First Human Embryos Edited In U.S.

In a ground breaking discovery, a team of researchers in Portland, Oregon, US, have successfully made the first attempt at creating genetically modified human embryos, as reported by MIT Technology Review.

The team was led by Shoukhrat Mitalipov of Oregon Health and Science University as they pulled off the change in the DNA of a large number of one-cell embryos using CRISPR, a gene-editing technique CRISPR.

Until now, only three other reports of editing human embryos have surfaced, all three published by scientists in China.

But Mitalipov’s discovery is unique as it has broken the record of the number of modified embryos and has also demonstrated the possibility of modifying defective disease causing genes safely and efficiently.

Although none of the embryos were given enough time to develop except for few days, the eggs were never meant to be implanted into a womb. Instead, the experiment presents a milestone on the journey to create the first genetically modified humans.
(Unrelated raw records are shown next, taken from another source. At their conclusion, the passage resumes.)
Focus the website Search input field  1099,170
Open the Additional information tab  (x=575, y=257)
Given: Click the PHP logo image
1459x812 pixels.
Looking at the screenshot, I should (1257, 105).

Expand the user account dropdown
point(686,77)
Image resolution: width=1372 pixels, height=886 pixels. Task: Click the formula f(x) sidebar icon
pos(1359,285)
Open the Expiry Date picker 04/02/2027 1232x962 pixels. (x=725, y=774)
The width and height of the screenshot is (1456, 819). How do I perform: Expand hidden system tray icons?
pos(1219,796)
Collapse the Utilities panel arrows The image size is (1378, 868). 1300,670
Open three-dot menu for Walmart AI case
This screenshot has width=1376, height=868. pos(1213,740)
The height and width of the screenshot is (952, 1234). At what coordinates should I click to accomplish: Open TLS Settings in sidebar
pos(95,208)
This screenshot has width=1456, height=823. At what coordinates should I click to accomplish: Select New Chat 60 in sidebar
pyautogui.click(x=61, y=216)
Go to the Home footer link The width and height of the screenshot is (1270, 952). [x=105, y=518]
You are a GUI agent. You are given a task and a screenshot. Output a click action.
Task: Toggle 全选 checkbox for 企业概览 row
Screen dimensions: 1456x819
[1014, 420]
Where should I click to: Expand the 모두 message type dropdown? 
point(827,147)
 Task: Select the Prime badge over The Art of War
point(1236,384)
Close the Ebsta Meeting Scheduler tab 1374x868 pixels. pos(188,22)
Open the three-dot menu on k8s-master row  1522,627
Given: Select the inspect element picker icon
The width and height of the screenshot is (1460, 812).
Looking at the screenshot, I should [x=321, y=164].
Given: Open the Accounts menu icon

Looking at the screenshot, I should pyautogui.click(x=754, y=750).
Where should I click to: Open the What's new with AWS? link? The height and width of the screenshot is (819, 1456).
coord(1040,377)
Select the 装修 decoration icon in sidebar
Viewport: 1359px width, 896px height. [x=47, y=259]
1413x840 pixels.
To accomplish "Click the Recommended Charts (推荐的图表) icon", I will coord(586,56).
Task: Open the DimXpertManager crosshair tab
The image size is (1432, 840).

By altering the DNA code of human embryos, scientists have given great hope to the possibility of eradicating inherited disease like the blood condition beta-thalassemia. This process of gene editing is termed “germline engineering,” and any genetically modified child would pass the changes to his/her subsequent children through their own germ cells, the egg, and sperm.

Pic Credits: technologyreview

While the prospect is hailed by many, it is also bitterly opposed by a host of religious organizations, biotech companies, civil society groups on ethical and moral reasons, and they refuse to accept the notion of welcoming “designer babies” with genetic enhancements into this world.

Even the U.S. intelligence agencies termed CRISPR as a potential “weapon of mass destruction” last year.

Jun Wu, a researcher at the Salk Institute in La Jolla, California, who also played a role in the project, commented on the research,

“So far as I know this will be the first study reported in the U.S.”

The earlier Chinese publications concluded that CRISPR led to editing errors and the desired DNA changes were not translated into all of the embryo cells. This effect was called mosaicism and gave rise to the notion that germline editing is a dangerous way to create a person.

But Mitalipov’s research has shown that it is possible to avoid both mosaicism and “off-target” effects, making CRISPR a possible choice in the future.

“It is proof of principle that it can work. They significantly reduced mosaicism. I don’t think it’s the start of clinical trials yet, but it does take it further than anyone has before,” said a scientist familiar with the project.


Now the world anxiously awaits as the scientists prepare to formally introduce the findings to the world, while different circles debate the possible outcomes of using such a technique.